ASSIGNMENT:
Check every line of the data for the string "magnifier" and copy the ones that have it.

DATA SHOWN:
———

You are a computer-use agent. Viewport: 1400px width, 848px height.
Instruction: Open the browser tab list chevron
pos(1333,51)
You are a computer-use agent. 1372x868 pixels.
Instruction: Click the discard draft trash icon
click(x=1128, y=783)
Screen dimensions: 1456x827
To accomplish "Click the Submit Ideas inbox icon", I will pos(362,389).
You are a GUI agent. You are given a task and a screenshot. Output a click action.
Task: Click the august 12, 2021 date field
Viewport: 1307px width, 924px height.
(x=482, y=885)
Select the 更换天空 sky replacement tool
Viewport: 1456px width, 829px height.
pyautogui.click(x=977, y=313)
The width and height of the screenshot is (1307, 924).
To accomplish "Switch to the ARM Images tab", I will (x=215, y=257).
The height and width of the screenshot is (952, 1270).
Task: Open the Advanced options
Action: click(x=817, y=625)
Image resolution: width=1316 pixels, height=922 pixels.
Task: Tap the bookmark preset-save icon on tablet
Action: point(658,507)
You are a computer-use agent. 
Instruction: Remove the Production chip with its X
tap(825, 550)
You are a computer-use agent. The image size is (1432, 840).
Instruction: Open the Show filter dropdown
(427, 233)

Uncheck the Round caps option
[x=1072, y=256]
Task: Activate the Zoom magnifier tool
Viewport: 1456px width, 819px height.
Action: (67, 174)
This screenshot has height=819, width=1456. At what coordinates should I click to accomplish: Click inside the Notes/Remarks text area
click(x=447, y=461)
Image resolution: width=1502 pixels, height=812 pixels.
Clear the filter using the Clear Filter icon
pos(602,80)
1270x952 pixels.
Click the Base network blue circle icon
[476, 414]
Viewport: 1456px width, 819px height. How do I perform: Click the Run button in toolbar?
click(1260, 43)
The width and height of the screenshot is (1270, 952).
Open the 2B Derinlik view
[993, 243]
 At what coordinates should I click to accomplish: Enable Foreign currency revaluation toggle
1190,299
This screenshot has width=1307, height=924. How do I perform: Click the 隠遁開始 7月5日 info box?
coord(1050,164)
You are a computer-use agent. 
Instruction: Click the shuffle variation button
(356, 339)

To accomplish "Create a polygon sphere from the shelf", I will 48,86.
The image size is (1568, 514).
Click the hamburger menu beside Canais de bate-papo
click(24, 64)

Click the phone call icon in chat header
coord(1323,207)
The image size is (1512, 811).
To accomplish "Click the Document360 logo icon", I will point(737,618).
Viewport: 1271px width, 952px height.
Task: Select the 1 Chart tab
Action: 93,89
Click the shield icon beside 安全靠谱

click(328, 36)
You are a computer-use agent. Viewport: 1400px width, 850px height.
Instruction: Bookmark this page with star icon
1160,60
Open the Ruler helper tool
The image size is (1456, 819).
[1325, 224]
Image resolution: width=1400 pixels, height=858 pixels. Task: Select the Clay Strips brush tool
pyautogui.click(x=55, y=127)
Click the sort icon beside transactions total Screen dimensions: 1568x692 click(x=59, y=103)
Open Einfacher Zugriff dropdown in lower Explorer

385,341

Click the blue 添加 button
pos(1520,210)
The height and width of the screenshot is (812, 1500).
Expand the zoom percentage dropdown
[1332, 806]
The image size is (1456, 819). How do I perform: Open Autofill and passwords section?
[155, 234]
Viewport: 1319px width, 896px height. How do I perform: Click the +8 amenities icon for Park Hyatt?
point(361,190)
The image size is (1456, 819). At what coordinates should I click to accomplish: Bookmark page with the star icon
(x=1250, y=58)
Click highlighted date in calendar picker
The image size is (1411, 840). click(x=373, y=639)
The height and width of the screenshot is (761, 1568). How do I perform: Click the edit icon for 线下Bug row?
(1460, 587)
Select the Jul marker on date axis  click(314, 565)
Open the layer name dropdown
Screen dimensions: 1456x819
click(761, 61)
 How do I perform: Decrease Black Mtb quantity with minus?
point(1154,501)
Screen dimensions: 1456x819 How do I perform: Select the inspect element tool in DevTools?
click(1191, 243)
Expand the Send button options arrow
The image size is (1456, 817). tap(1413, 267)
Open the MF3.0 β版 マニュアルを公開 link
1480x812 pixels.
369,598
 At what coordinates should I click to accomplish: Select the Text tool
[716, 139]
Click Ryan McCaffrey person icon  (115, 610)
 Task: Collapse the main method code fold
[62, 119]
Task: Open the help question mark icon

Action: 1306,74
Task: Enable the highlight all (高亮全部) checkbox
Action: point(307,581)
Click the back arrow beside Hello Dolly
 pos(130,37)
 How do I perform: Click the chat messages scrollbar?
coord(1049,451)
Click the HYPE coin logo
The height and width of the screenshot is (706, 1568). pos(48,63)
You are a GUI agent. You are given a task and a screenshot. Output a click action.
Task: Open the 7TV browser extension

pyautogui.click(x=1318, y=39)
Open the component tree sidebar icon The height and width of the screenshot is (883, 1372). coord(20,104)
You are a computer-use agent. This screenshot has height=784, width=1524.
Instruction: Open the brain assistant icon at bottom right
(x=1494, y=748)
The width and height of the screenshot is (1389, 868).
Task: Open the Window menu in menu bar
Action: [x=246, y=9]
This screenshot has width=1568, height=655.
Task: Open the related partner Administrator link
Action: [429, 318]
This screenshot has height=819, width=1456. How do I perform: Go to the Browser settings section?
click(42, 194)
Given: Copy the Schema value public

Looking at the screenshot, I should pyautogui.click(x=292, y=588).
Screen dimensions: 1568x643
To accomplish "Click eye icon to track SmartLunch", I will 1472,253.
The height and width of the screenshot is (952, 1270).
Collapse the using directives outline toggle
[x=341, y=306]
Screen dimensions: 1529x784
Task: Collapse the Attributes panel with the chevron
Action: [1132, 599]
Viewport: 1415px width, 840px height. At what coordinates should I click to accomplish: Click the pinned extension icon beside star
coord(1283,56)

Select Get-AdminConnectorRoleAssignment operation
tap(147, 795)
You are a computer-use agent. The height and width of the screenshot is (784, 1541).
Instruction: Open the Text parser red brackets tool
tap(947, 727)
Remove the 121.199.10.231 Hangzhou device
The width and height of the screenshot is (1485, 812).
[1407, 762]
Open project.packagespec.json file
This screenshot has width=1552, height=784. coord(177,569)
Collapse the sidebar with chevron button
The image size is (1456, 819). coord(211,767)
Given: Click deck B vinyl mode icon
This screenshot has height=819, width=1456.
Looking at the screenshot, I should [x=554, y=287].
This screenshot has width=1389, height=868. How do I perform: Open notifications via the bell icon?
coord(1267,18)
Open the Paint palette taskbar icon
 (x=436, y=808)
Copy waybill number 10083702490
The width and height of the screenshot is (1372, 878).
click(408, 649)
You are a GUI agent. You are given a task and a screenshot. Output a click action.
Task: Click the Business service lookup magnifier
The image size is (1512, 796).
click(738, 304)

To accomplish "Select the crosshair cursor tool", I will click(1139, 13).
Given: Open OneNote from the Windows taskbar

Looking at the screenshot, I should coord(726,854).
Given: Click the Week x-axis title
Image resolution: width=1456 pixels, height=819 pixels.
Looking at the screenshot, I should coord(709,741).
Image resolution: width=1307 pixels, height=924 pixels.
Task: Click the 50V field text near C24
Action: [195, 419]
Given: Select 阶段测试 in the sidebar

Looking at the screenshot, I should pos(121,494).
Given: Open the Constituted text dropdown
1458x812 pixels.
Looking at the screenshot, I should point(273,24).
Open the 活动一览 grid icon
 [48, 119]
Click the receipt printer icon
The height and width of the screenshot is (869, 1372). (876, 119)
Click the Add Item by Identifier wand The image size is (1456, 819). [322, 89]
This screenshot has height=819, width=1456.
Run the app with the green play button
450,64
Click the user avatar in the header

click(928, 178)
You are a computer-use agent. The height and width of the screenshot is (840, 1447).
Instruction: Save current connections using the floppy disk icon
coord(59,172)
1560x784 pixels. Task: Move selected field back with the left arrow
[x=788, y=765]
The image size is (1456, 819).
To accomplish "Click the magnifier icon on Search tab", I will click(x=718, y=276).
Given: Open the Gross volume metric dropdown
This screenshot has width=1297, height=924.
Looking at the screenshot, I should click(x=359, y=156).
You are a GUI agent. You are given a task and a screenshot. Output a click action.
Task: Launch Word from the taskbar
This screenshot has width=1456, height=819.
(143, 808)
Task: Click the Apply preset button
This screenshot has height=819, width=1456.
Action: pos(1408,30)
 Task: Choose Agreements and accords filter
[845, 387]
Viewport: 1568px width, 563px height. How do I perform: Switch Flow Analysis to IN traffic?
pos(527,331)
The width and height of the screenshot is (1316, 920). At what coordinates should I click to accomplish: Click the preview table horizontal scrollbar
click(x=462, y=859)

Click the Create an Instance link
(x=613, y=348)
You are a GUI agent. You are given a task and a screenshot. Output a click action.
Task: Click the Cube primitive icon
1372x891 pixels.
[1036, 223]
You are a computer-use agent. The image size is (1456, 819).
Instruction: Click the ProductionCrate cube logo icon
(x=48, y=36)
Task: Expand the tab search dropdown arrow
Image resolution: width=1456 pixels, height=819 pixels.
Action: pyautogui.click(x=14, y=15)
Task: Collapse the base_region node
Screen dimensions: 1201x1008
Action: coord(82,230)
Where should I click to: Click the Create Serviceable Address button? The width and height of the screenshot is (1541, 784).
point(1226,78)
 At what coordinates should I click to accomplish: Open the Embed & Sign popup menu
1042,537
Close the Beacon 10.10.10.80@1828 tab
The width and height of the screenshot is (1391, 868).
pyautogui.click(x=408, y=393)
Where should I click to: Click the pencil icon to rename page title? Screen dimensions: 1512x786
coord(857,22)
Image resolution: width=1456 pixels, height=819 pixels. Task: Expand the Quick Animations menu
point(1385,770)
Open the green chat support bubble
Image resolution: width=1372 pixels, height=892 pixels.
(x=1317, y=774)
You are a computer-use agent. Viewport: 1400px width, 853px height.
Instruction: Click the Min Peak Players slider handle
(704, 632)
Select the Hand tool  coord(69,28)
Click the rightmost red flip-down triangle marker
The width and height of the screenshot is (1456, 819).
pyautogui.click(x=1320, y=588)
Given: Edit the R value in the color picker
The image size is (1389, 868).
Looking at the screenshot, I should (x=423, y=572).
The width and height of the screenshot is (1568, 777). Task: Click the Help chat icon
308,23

———

TASK RESULT:
Task: Activate the Zoom magnifier tool
Task: Click the Business service lookup magnifier
To accomplish "Click the magnifier icon on Search tab", I will click(x=718, y=276).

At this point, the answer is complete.